## ЗАДАНИЯ ДЛЯ ВЫПОЛНЕНИЯ
1. Почему, по собственным словам отца Евгения, он ушел из милиции? Ответ найдите в тексте об отце Евгении.
2. Переведите на английский язык предложение из текста об отце Евгении: «Из милиции он ушел, по его собственным словам, потому, что „надоело закон нарушать“».
3. Допишите следующую часть текста об отце Евгении, начав сразу после последнего приведенного в нем предложения.

## ВЫБРАННЫЙ ТЕКСТ
════════════════
Отец Евгений — бывший мент. Его в том городке так раньше и называли — Женька-мент. А до этого был он Женькой-хулиганом. Такая у него богатая биография. Из милиции он ушел, по его собственным словам, потому, что «надоело закон нарушать».
— У нас ведь в городе как было… Если со своего участка дань не берешь и наверх начальству не даешь — долго не продержишься. А как я бабушек-торгашек нищих обирать буду? Лучше бы хулиганом остался — все честнее.
Но это давно было… Уже много лет он священник. И очень необычный священник.
Асоциальные типы
Вокруг отца Евгения постоянно роятся какие-то асоциальные типы — наркоманы, бывшие уголовники (а иногда и действующие), бездомные… Местные жители даже иногда посмеиваются, что все клиенты «обезьянника» плавно перетекли за батюшкой в храм. И чем сложнее «клиент», тем ярче его пастырская сущность.
════════════════
## ПЕРЕЧЕНЬ ЗАПИСЕЙ
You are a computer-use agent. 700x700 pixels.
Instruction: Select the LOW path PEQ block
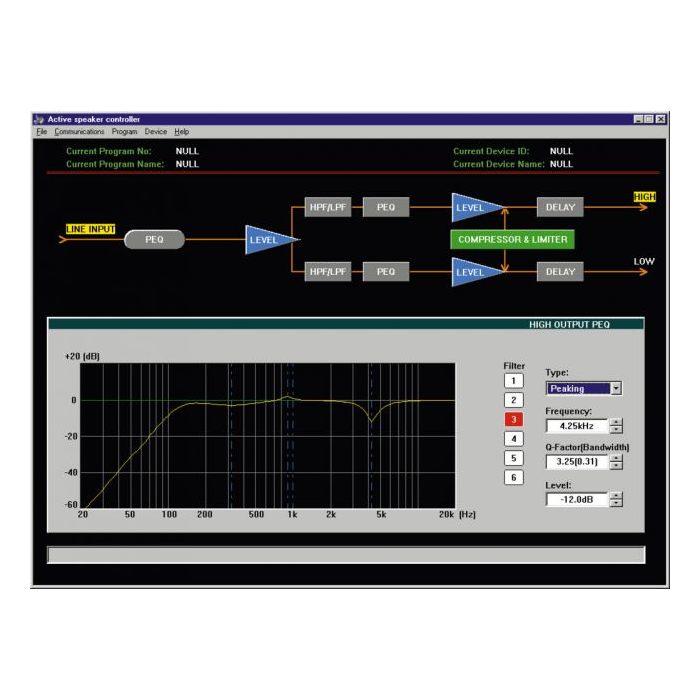(385, 272)
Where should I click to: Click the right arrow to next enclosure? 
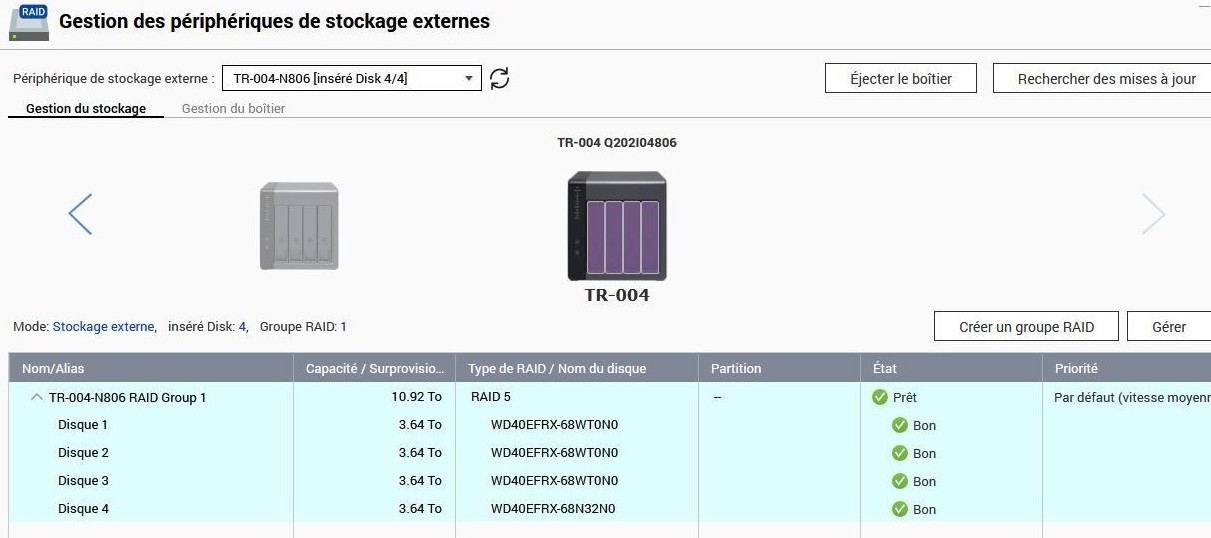click(x=1153, y=214)
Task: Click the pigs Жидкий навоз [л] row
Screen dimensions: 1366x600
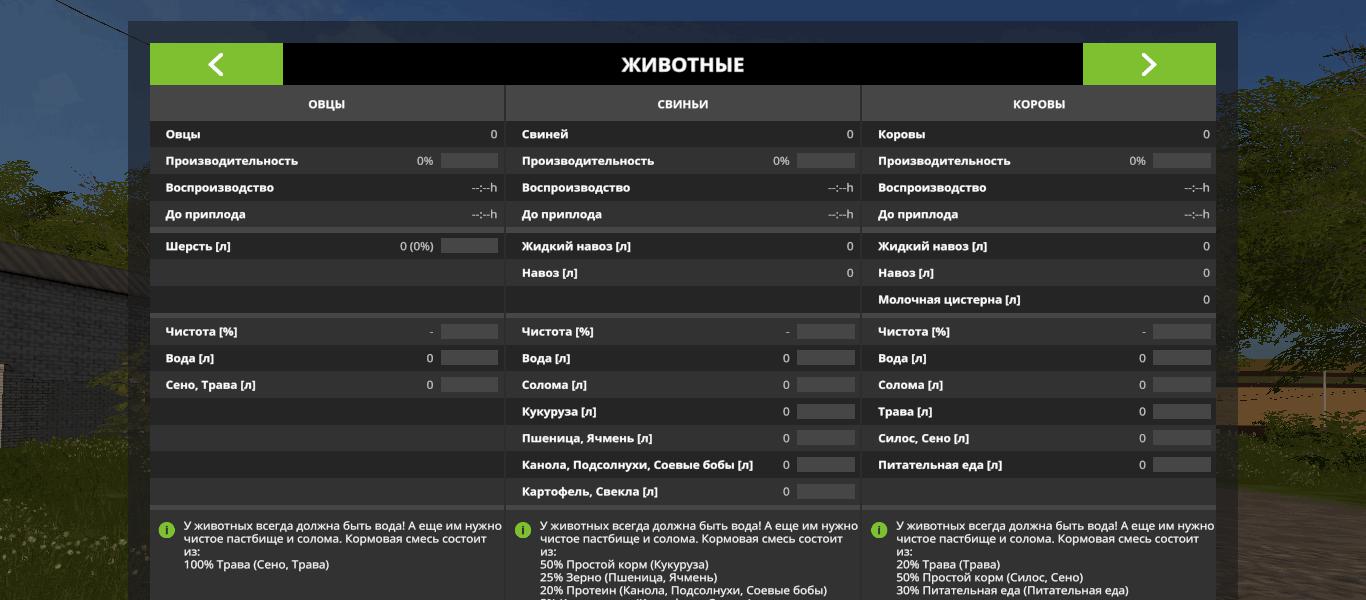Action: (x=683, y=246)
════════════════
## ОТВЕТЫ К ЗАДАНИЯМ
1. Потому что ему «надоело закон нарушать».

2. He left the police, in his own words, because he was "tired of breaking the law."

3.
Он их спасает, воцерковляет, помогает, устраивает на работу, дает деньги, кормит-поит. Дома у него постоянно кто-то ночует. Я пыталась жалеть его матушку, но она под стать своему мужу.
Эти асоциальные типы отца Евгения периодически «кидают», деньги пропивают, от работы отлынивают. Потом возвращаются с повинной. А он и рад (странный человек):
— Христос не к здоровым пришел, а к больным. Вот и надо человеку душу вылечить.
И все начинается сначала.
И глядь, через какое-то время бывший уже вор-рецидивист метет у батюшки церковный двор и ведет с прихожанами душеспасительные беседы. А бывшая блудница печет в трапезной пироги. И теперь она — многодетная мать. Не узнать…
Сколько же удивительных историй я от него слышала. К каким невероятным судьбам посчастливилось мне прикоснуться на его приходе. Со сколькими его прихожанами он меня познакомил и мы до сих пор дружим. А все они как на подбор. Больше нигде таких, наверное, и не встретишь.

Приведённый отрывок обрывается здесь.